In a plot twist that could only come from Silicon Valley or perhaps a Netflix legal drama involving robots, Elon Musk has filed a lawsuit against OpenAI and its CEO Sam Altman, claiming the artificial intelligence company he co-founded has abandoned its noble quest to save humanity in favor of doing what many startups eventually do: making money.
The lawsuit, filed in San Francisco Superior Court, alleges that OpenAI’s close partnership with Microsoft has turned the nonprofit into something resembling a for-profit arm of a trillion-dollar tech empire. Musk, who has never been one to shy away from dramatic gestures or flamethrower sales, says the company has veered dramatically off course since its founding in 2015, when the goal was to develop artificial general intelligence that would benefit all of humanity and ideally not try to enslave it.
Instead, according to Musk, OpenAI is now developing AI “to maximize profits for Microsoft,” which would be a spectacular feat of irony given the company’s original non-profit charter. Musk left the company’s board in 2018 but appears to have kept the receipts, or at least a philosophical grudge. He now accuses Altman and co-founder Greg Brockman of constructing a “cynical” corporate structure that prioritizes dollars over doomsday prevention. His filing even claims that GPT-4, OpenAI’s latest large language model, is so powerful that it essentially counts as artificial general intelligence already, which raises the stakes considerably, if not the eyebrows.

= = = = =

### Tasks
(a) According to the article on Musk's lawsuit, in which court was the lawsuit filed?
(b) Revise the article on Musk's lawsuit from "In a plot twist" to "to enslave it.", putting "complaint" in place of "lawsuit".
Answer from the article on Musk's lawsuit alone.

### Provided data

= = = = =

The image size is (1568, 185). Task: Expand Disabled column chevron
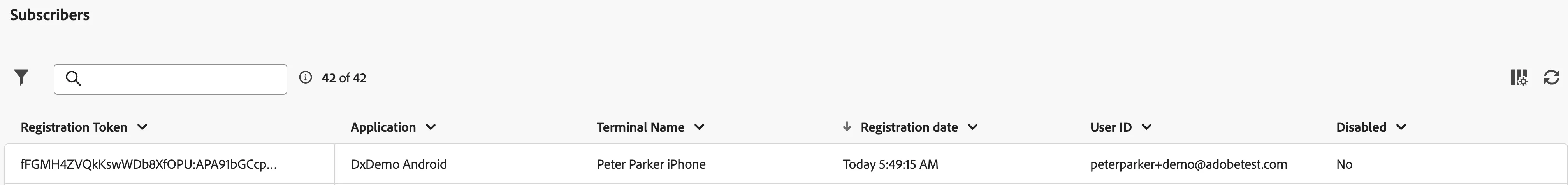point(1401,127)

= = = = =

### Solutions by task
(a) San Francisco Superior Court.

(b)
In a plot twist that could only come from Silicon Valley or perhaps a Netflix legal drama involving robots, Elon Musk has filed a complaint against OpenAI and its CEO Sam Altman, claiming the artificial intelligence company he co-founded has abandoned its noble quest to save humanity in favor of doing what many startups eventually do: making money.
The complaint, filed in San Francisco Superior Court, alleges that OpenAI’s close partnership with Microsoft has turned the nonprofit into something resembling a for-profit arm of a trillion-dollar tech empire. Musk, who has never been one to shy away from dramatic gestures or flamethrower sales, says the company has veered dramatically off course since its founding in 2015, when the goal was to develop artificial general intelligence that would benefit all of humanity and ideally not try to enslave it.